Despite the multinational appeal of these commercialized children's fads, Americans were by far the most successful in exploiting them. This success may have been because of the close association of the American toy industry with novelty manufacturing as it emerged in the decade after 1900. Novelty makers understood that their products had to be updated continuously to fetch a premium price created by artificial demand. Dependence upon a news event or spontaneous "craze" to launch a commercial fad was problematic because of their unpredictability. More certain demand could be created by licensing popular cartoon and movie characters to be made into dolls and toys. Although this marketing strategy had roots in the use of early comic strip figures as novelty toys (from 1900-1930), it was only with Disney's cartoon characters that the linkage between and media and plaything created major commercially-driven fads. (42) To subsidize his cartoons, Walt Disney licensed the making of Mickey Mouse dolls in 1930 and, by the mid-1930s, promoted licensing and merchandising across the U.S. and Europe. (43) The advent of the feature length cartoon with Snow White and the Seven Dwarfs (1938) launched a new kind of marketing--licensing and promoting the characters in the film to anticipate and coincide with the release of the movie, leading to the synergistic interaction of film and product that is practiced on a global scale today. Only in the 1970s would this pattern become permanent with rising family income and the fully development of TV and child-directed advertising. (44)

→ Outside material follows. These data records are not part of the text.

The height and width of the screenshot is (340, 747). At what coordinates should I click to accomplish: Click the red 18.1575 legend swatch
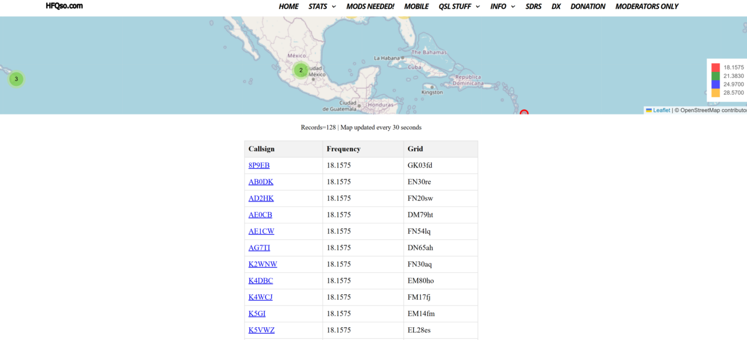(715, 67)
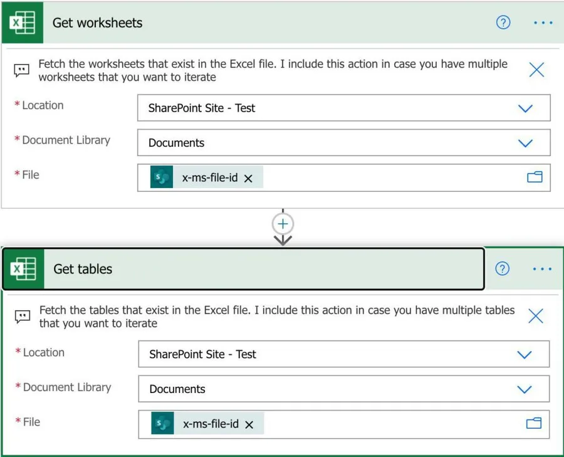
Task: Click the Excel icon on Get worksheets
Action: [x=23, y=23]
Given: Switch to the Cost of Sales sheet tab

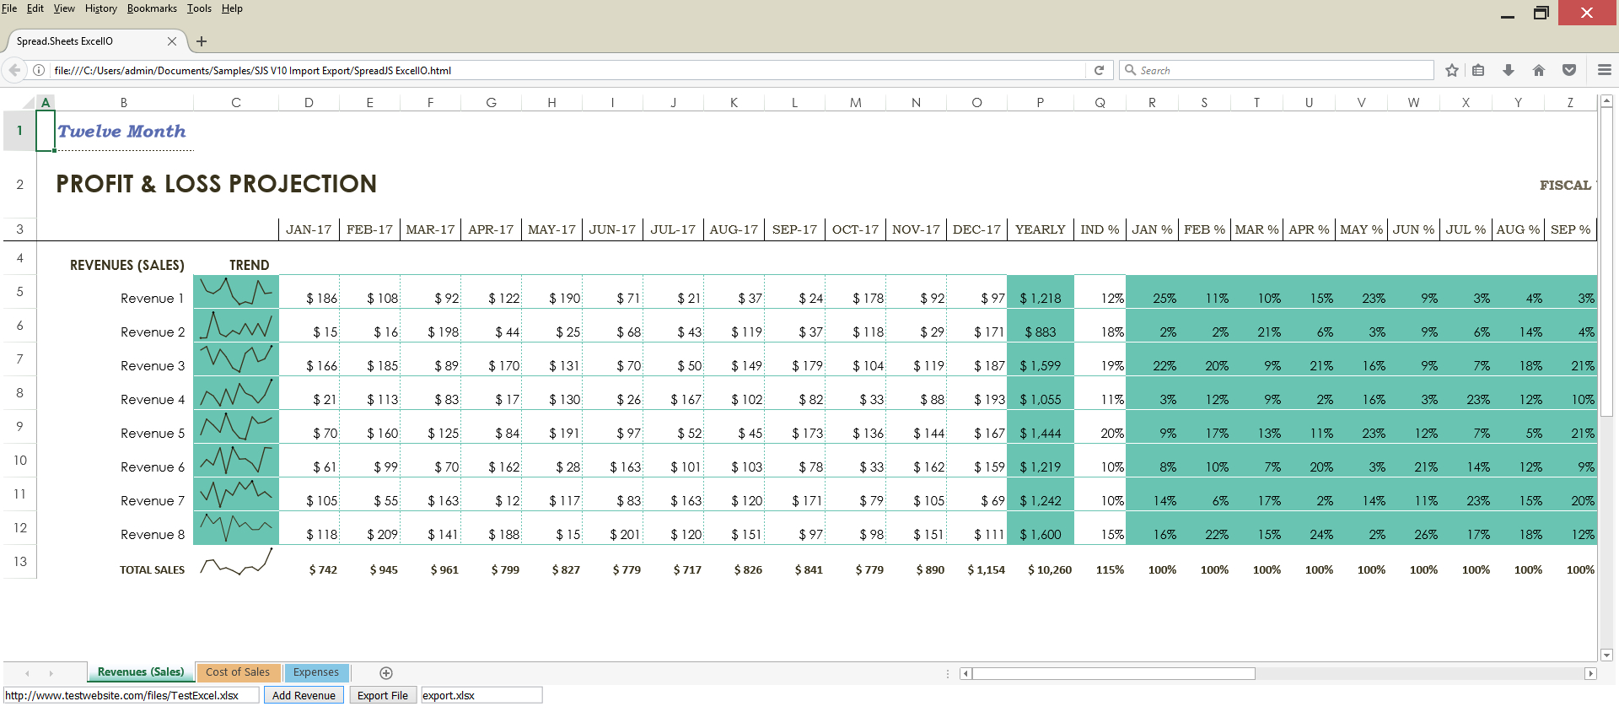Looking at the screenshot, I should tap(238, 672).
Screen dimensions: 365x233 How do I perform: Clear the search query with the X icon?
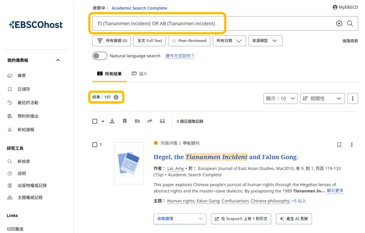(x=339, y=24)
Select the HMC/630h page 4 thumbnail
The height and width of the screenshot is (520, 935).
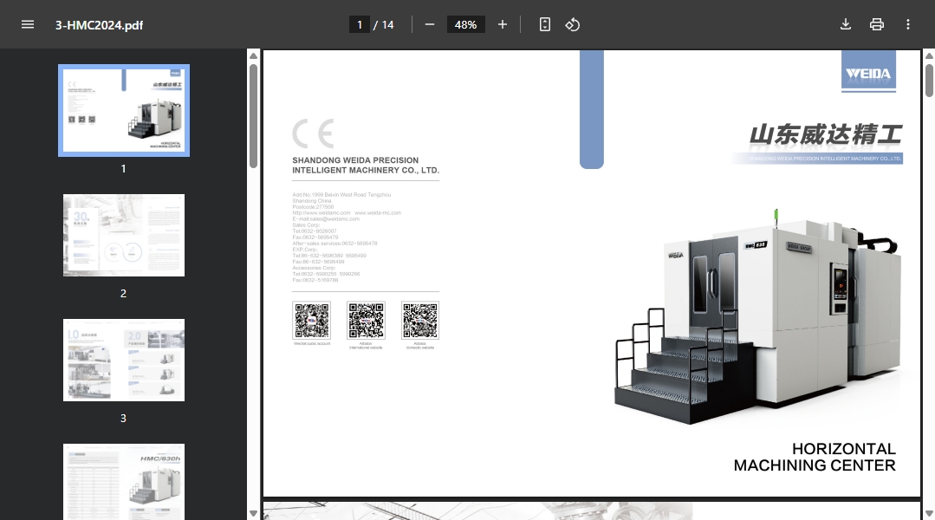click(x=124, y=481)
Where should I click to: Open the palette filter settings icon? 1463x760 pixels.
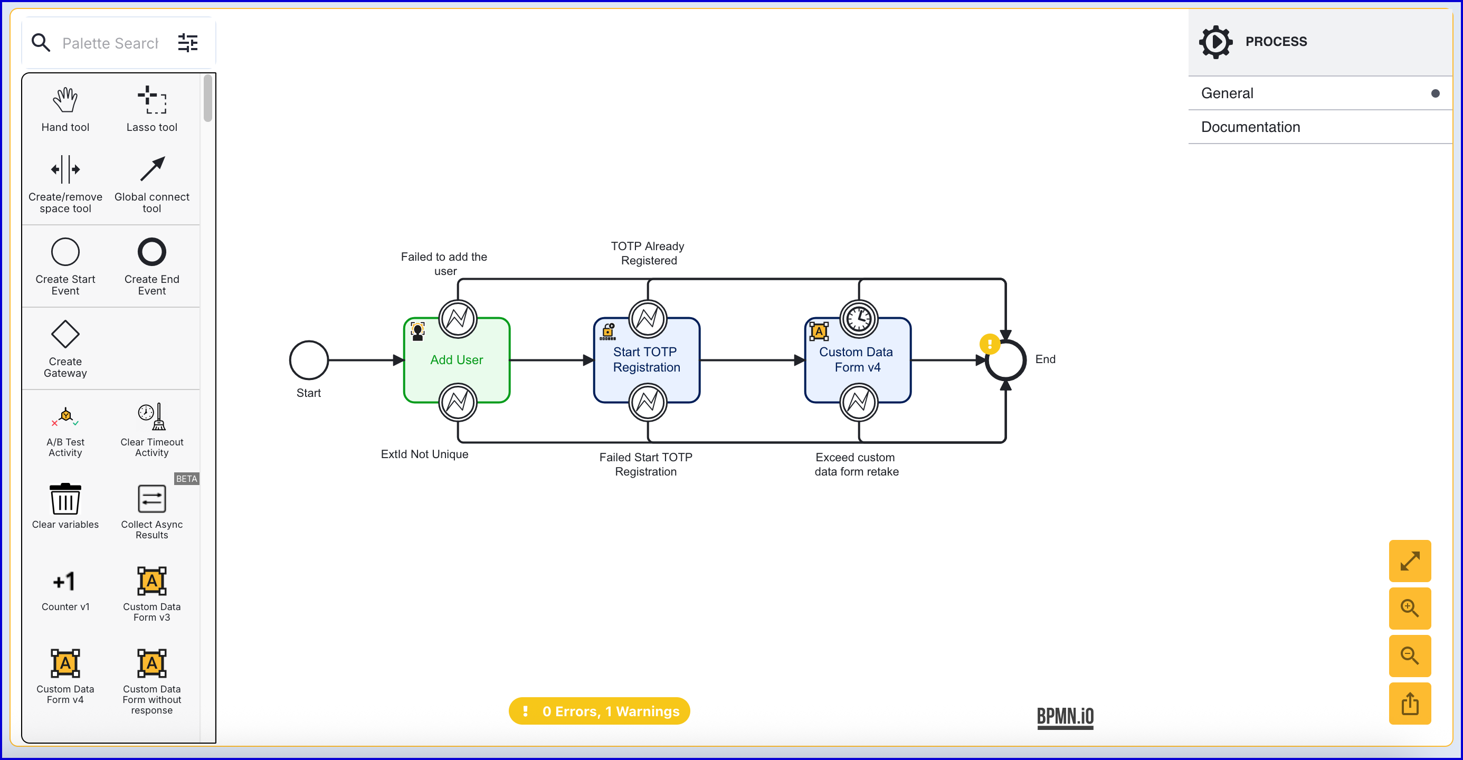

Japan alone imitated these American innovations. Unlike the British and German toy industry which stuck to adult ideas of toys (especially as miniatures of adult things), Japanese makers adapted to an emerging children's commercial popular culture during the 1920s. Paralleling a trend already well-established in the U.S., Japanese toymakers and the popular media cross-marketed their products. For example The Adventures of Sei-chan, a popular comic book, led to toy spin-offs in 1924 such as Sei-chan playing cards and hats. In 1926, popular comic books were the inspiration for wind-up dolls such as the walking Nonkina Tosan (easygoing dad). This trend accelerated in the 1930s, with the best example being the appearance of the first installment of the comic series Norakuro (literally "stray black") about the adventures of a homeless black boy (resembling a cat) named Chaplin who eventually joins the army and racks up a series of exploits. Serialized in the magazine Shonen kurabu (Youth club), the series ran until 1936. The complete series then became a best seller in book form. This media popularity propelled Norakuro into the form of various toys, including Norakuro masks, a Norakuro harmonica, and a variety of school accessories such as pens, pencils, lunch boxes, hats, book bags, and more. The success of Norakuro also gave rise to other boy action heroes in the late 1930s, in part a reflection of the increasing militarization of Japanese society at the time. (45) In any case, the Japanese embraced the critical changes: toys based on commercial fantasy narratives divorced from the memories and expectations of adults.

Postwar affluence obviously helped to tip children's culture in the direction of the "fast capitalism" of the commercial fad. Between 1950 and 1970, Americans increased toy spending on their children from $143 to $252 (in constant money). (46) We find a similar change in Japan, where spending on toys went from 49,150,000 yen in 1966 to 206,279,000 yen in 1974, a dramatic increase even considering the relatively high inflation rates of the early 1970s. (47)

The more important change, however, is the shift in the pattern of gift-giving to children. In the late nineteenth century, it became the norm for adults to gift children seasonally (Christmas especially) and for rites of passage (birthdays, vacations, and the like). Christmas giving to children had become a central rite of the season since the 1880s when toy and novelty makers successfully tapped the ethic of free and unconditional spending on children that was so effectively symbolized by Santa Claus. Beginning in the 1880s and culminating about 1910, sturdy and special playthings marked growing up stages (generic dolls' houses and electric trains as well as name brand Flexible Flyer sleds and Daisy Air Rifles, e.g.). (48)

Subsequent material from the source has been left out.